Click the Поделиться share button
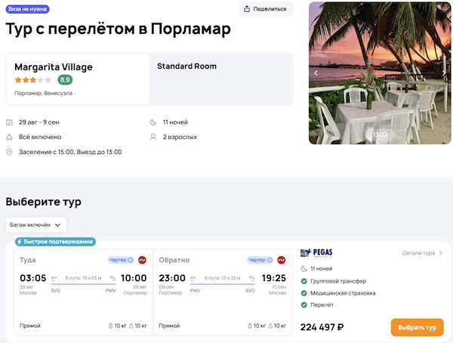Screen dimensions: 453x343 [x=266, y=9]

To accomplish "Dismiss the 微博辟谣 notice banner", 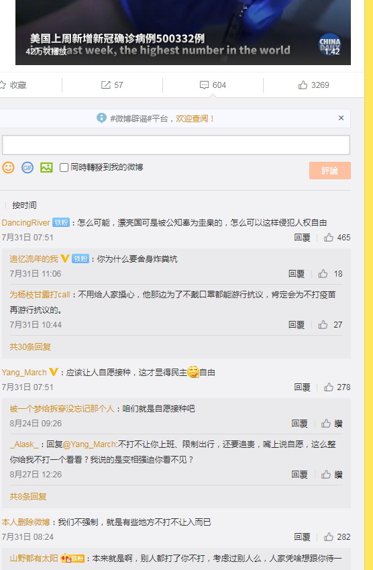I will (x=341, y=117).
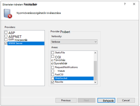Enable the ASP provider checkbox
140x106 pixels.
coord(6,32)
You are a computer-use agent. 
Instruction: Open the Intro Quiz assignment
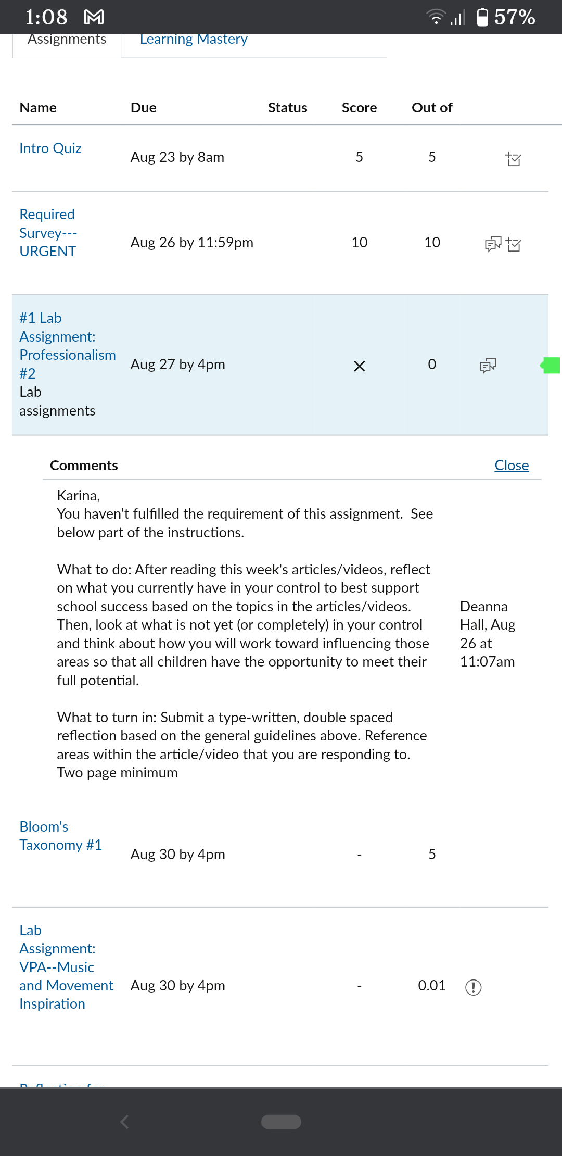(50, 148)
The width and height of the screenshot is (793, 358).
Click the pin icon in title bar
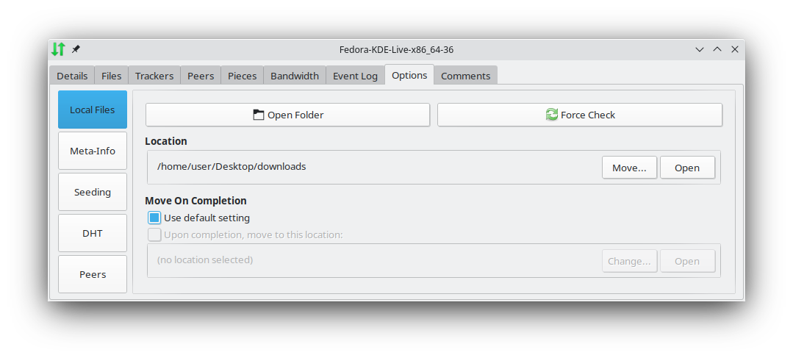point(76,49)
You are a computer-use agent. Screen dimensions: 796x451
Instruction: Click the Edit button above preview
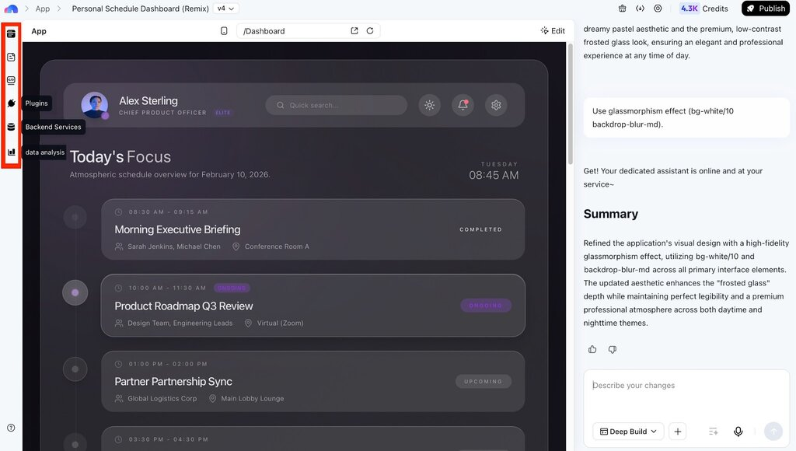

#####

**Job**: Which lines of the records contain the string "button" with the same capitalization? Copy each such line in full.

**The solution**:
Click the Поделиться share button
Instruction: Click the Edit button above preview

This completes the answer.